The quality of densified fuels can be assessed through several parameters, including physical and mechanical properties, chemical composition, combustion characteristics (notably ignition time, burning time, and burning rate), as well as gas emission analysis resulting from the oxidation of solid fuels, further noting that these parameters are significantly impacted by feedstocks properties and operating parameters governing the densification process (i.e., temperature of compaction, die pressure, dwelling time).
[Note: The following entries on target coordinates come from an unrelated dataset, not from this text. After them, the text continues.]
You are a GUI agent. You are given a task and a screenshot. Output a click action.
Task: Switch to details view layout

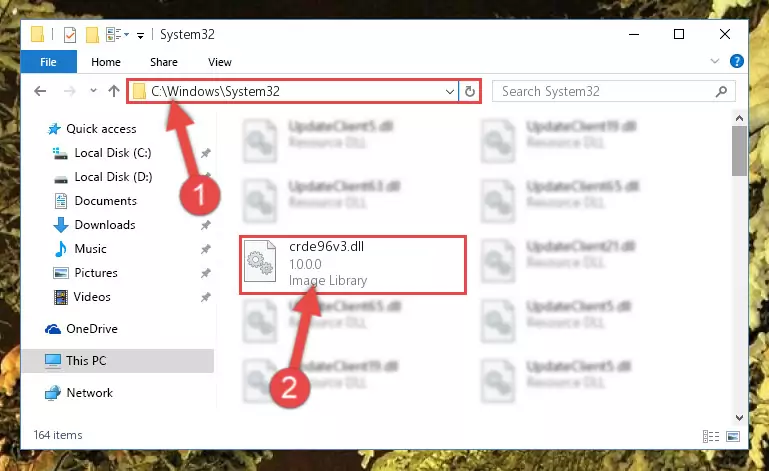click(x=711, y=436)
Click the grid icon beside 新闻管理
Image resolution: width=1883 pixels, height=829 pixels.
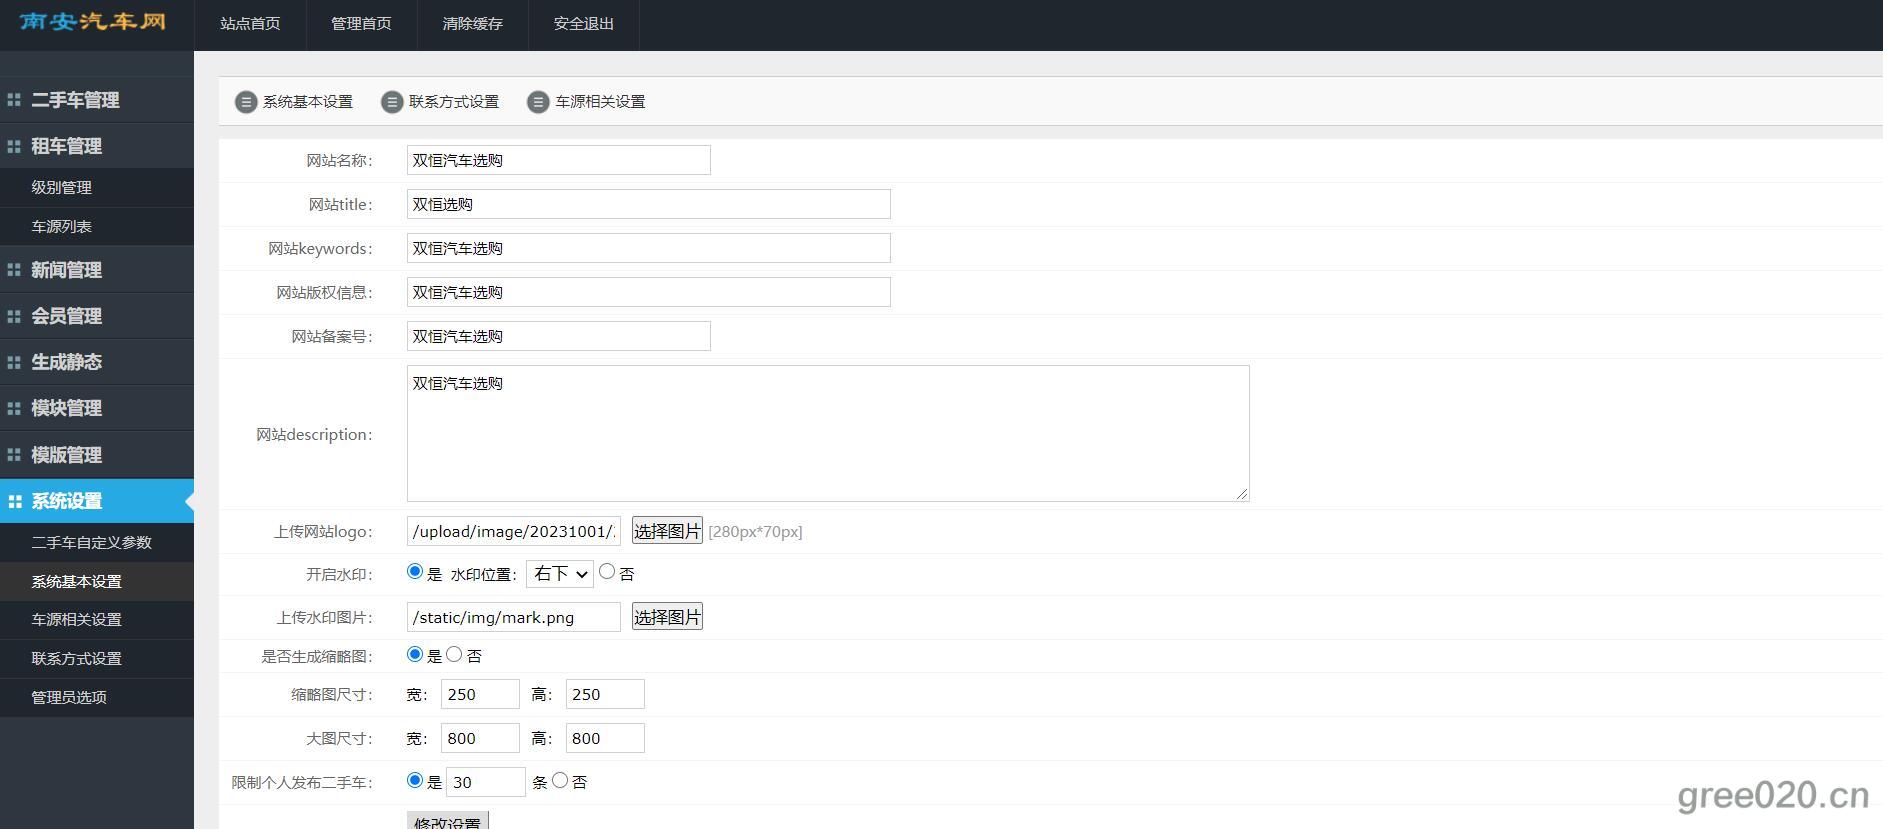tap(14, 270)
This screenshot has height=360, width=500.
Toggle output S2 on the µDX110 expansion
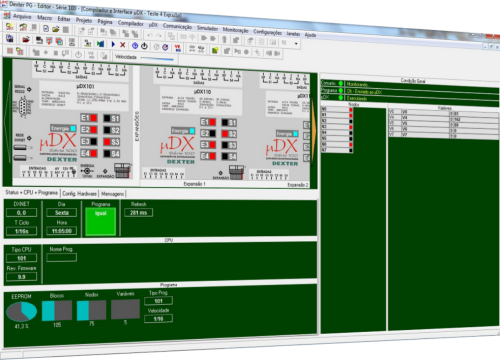tap(229, 134)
To conclude, the use of biomass as an energy source offers numerous environmental benefits, making it a sustainable alternative to conventional energy sources. Biomass contributes to a closed carbon cycle and is considered carbon neutral, since the COâ‚‚ absorbed by plants during their growth is later released during oxidation, without exceeding the amount initially captured. Moreover, energy recovery from biomass facilitates the management of agricultural residues, helping to reduce emissions linked to traditional waste disposal practices. Finally, it promotes the development of a circular economy and enhances energy independence by diversifying the energy mix beyond conventional fossil-based markets.